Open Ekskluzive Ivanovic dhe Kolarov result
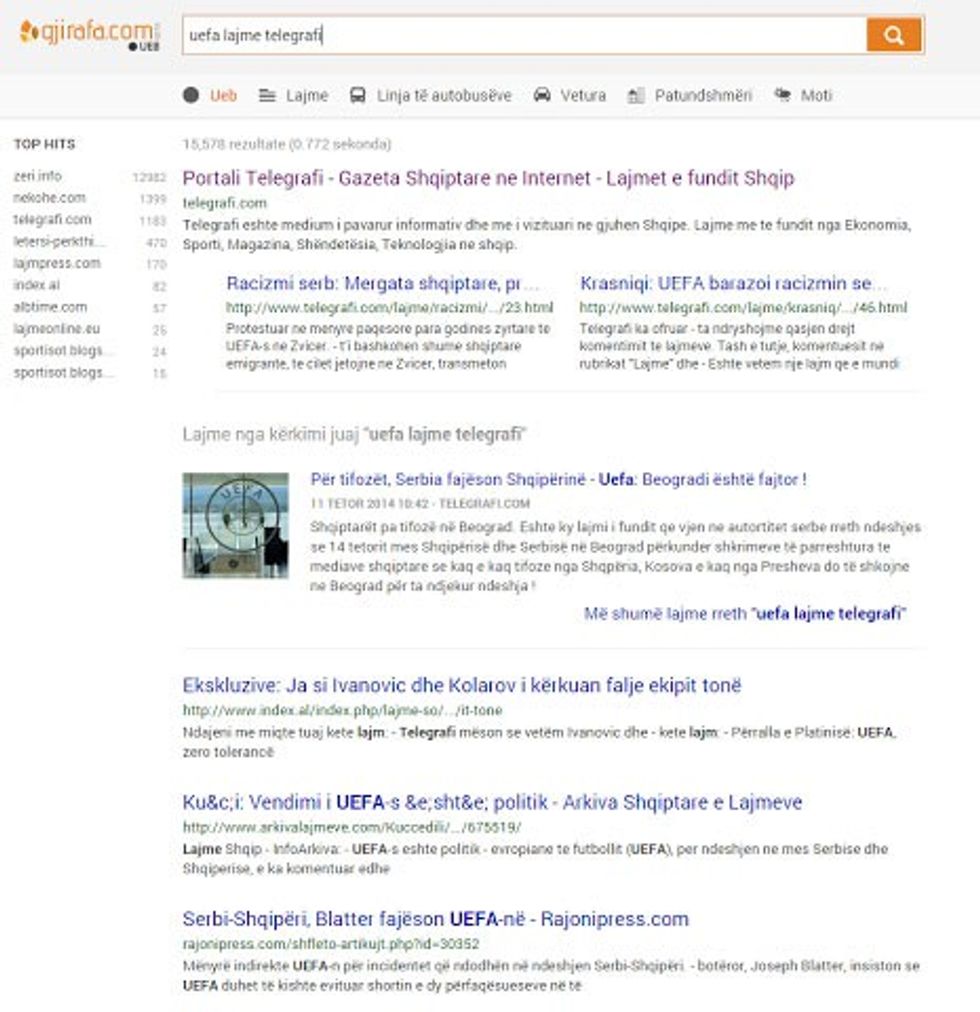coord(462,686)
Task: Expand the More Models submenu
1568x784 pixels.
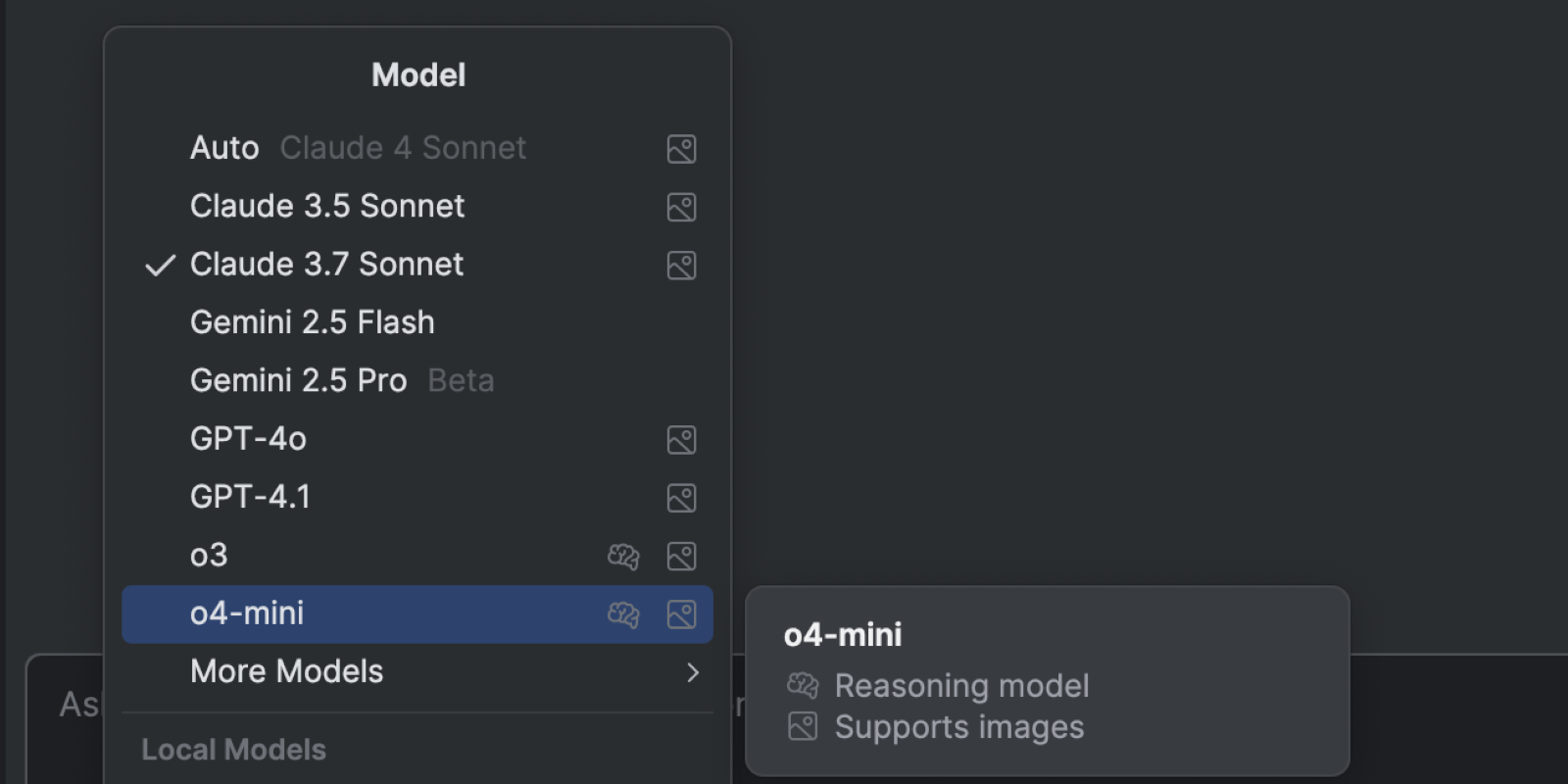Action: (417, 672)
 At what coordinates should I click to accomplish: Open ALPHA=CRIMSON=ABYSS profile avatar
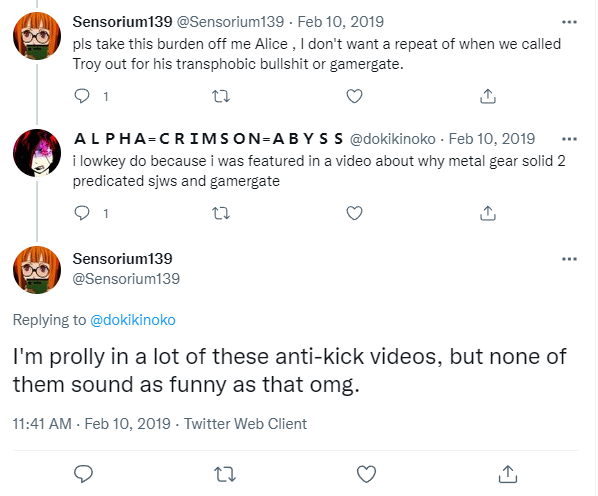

^^^^^^^^

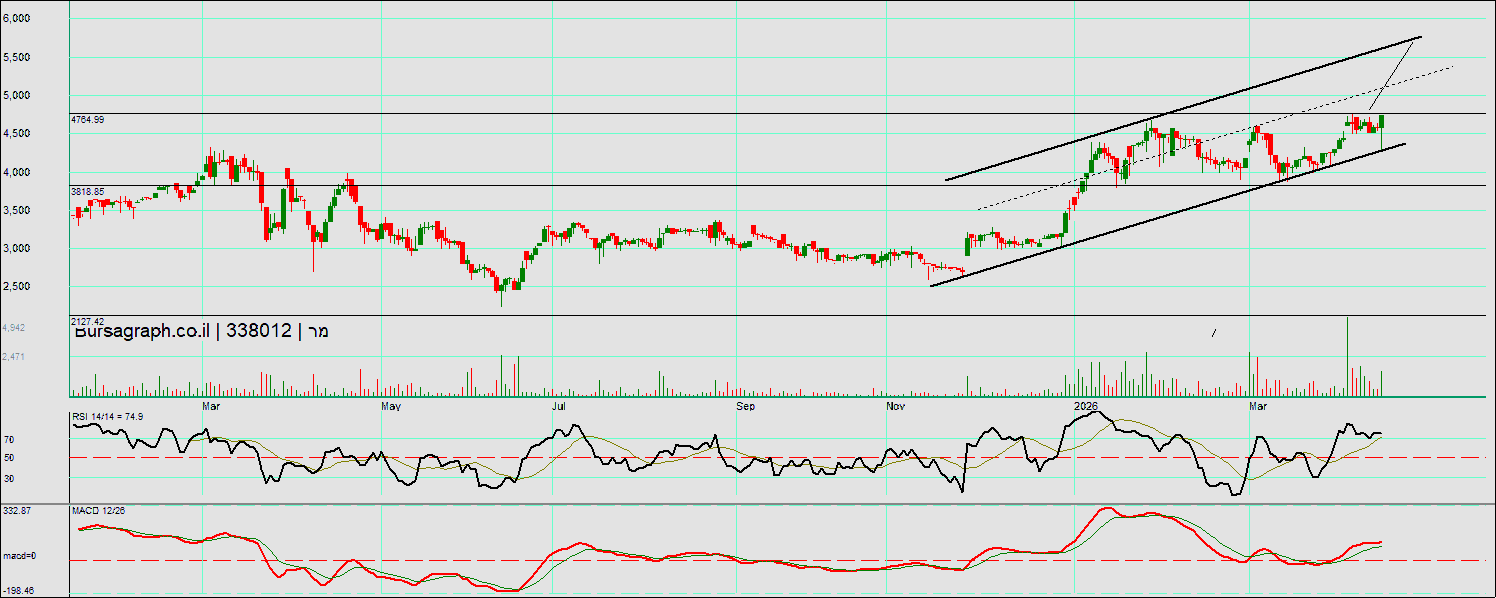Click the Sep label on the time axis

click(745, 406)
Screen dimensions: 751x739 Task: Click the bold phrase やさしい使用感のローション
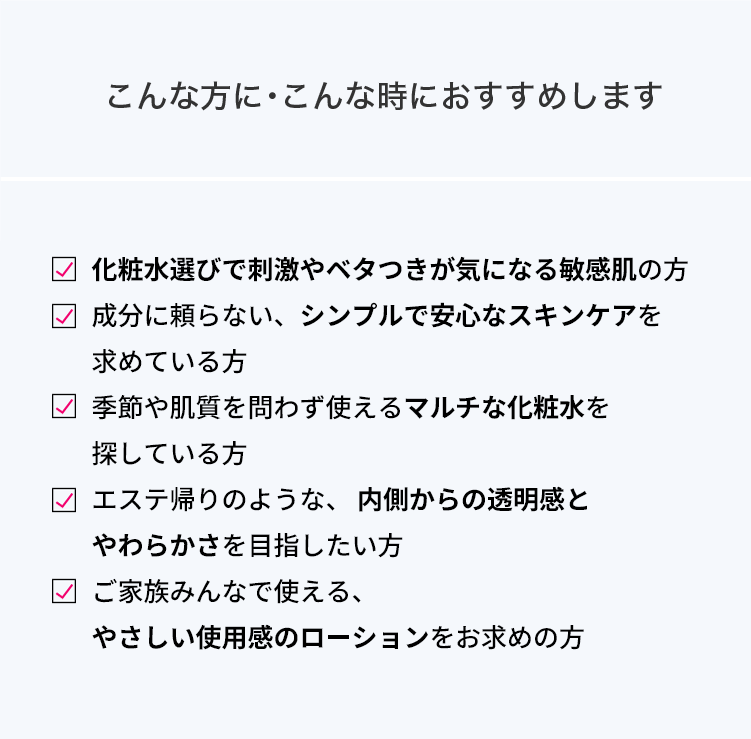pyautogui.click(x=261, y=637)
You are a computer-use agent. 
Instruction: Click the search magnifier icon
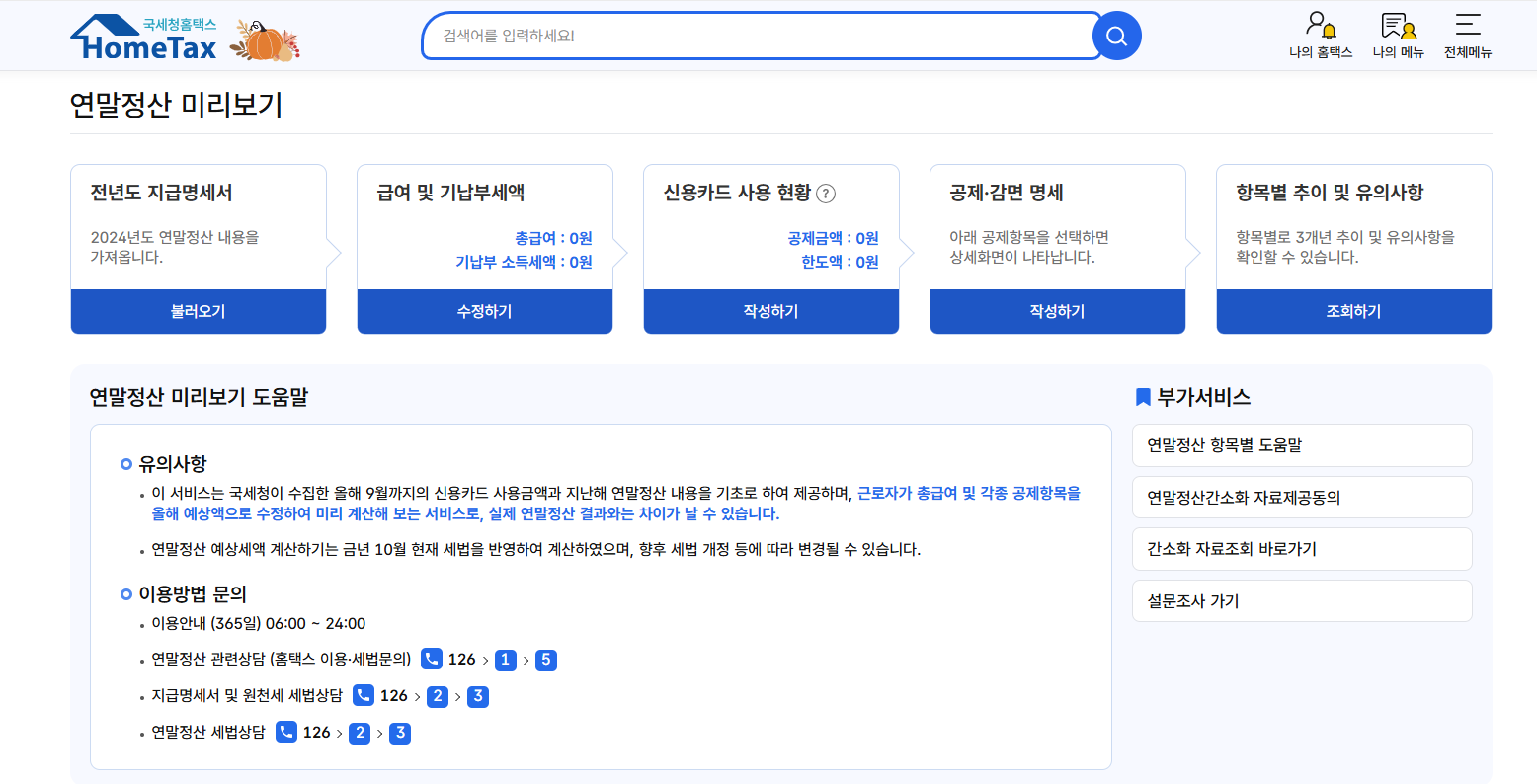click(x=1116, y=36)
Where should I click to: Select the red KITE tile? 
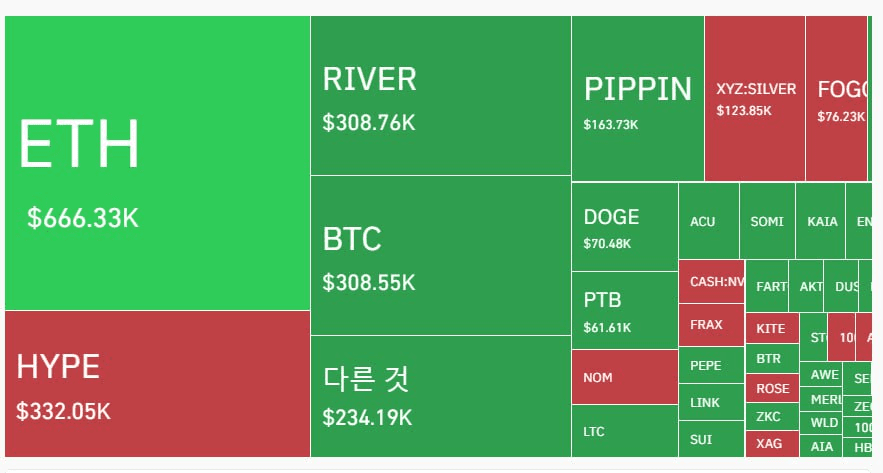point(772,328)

^^^^^^^^

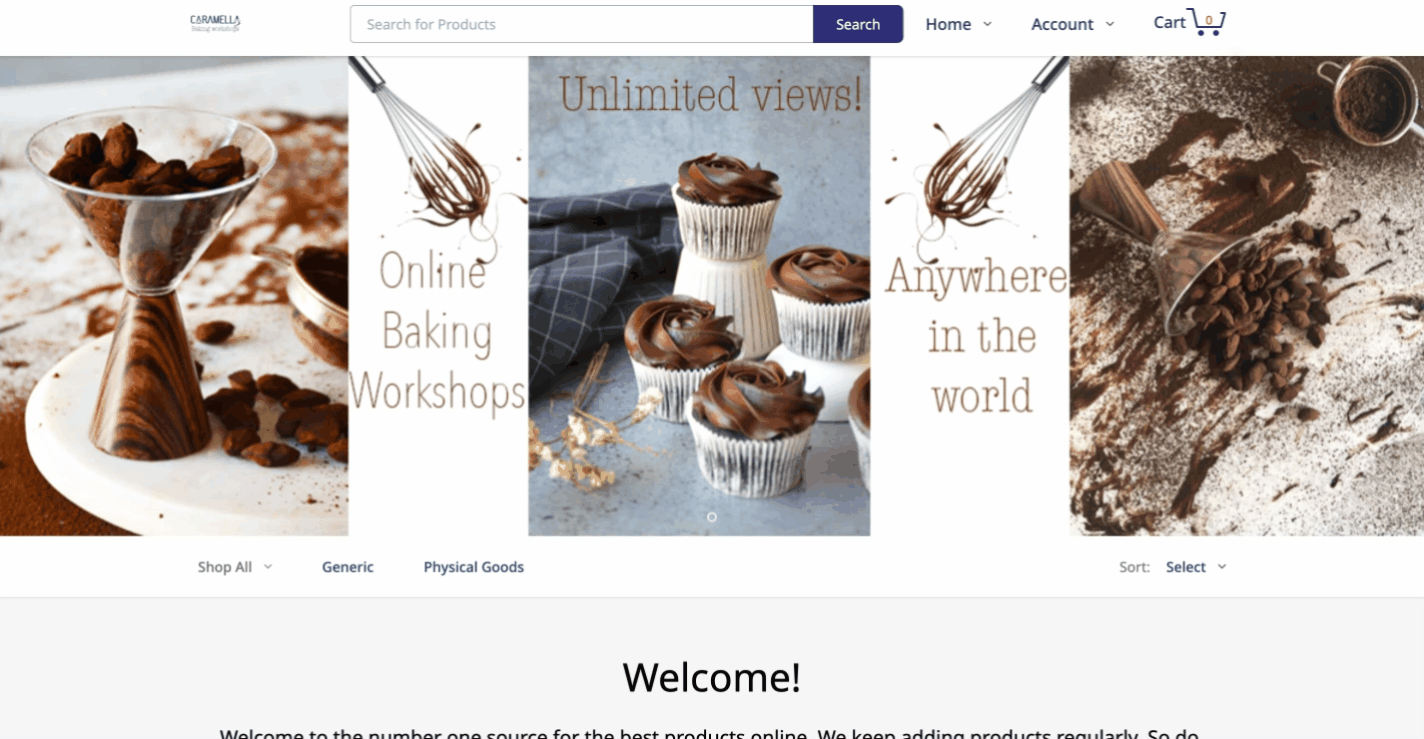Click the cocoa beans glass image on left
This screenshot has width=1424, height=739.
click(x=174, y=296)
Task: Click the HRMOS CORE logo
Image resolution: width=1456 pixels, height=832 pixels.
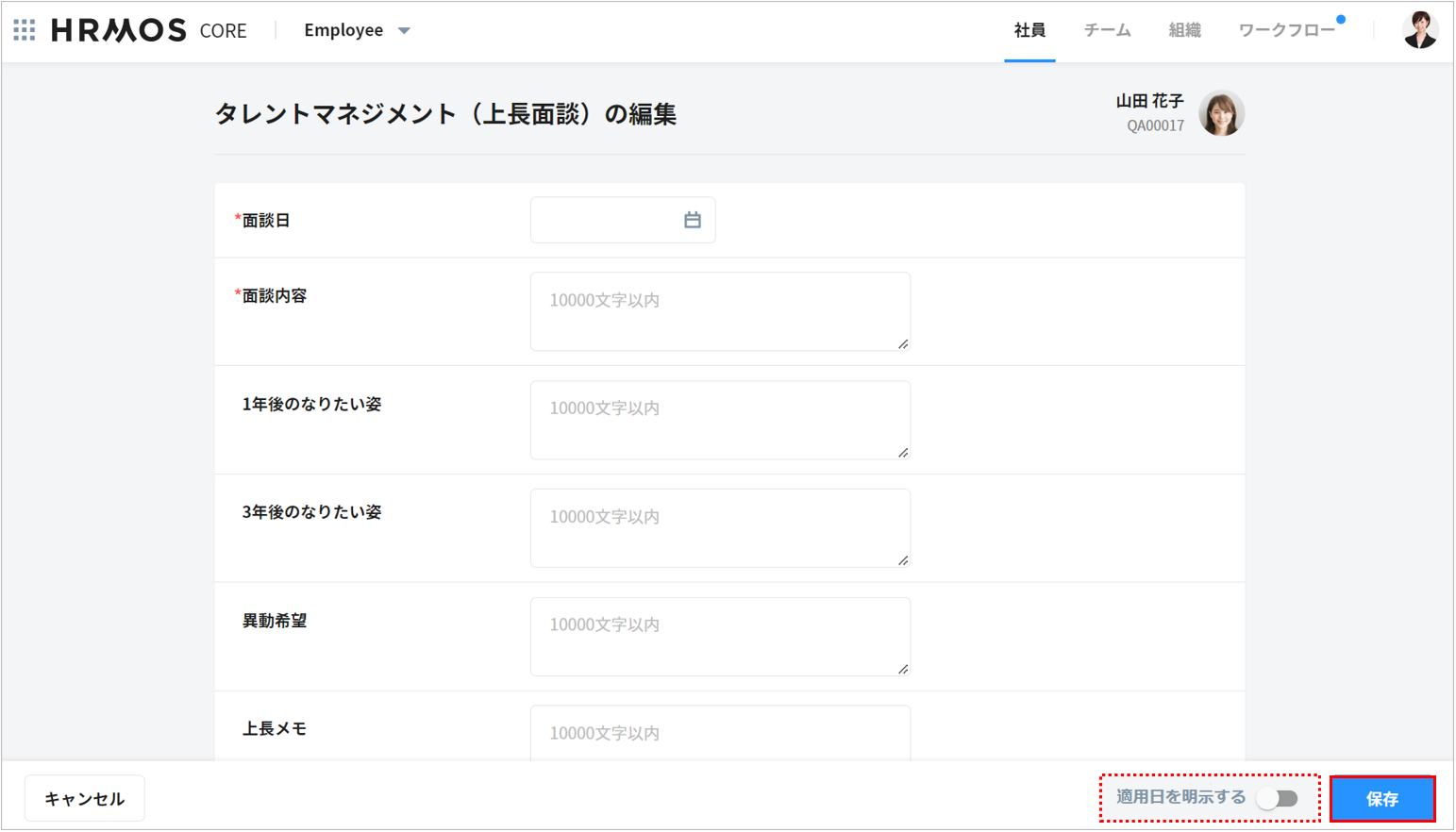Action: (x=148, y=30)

^^^^^^^^

## WHAT IS EXPECTED
From the records above, output only the lines starting at the one containing "Open Ekskluzive Ivanovic dhe Kolarov result" and ending at the one containing "At what coordinates", word for word. Pictures stay out.

## RESULT OF THIS EXERCISE
Open Ekskluzive Ivanovic dhe Kolarov result
coord(462,686)
Task: Expand the More Models submenu
1568x784 pixels.
Action: (417, 672)
 At what coordinates should I click to accomplish: Open ALPHA=CRIMSON=ABYSS profile avatar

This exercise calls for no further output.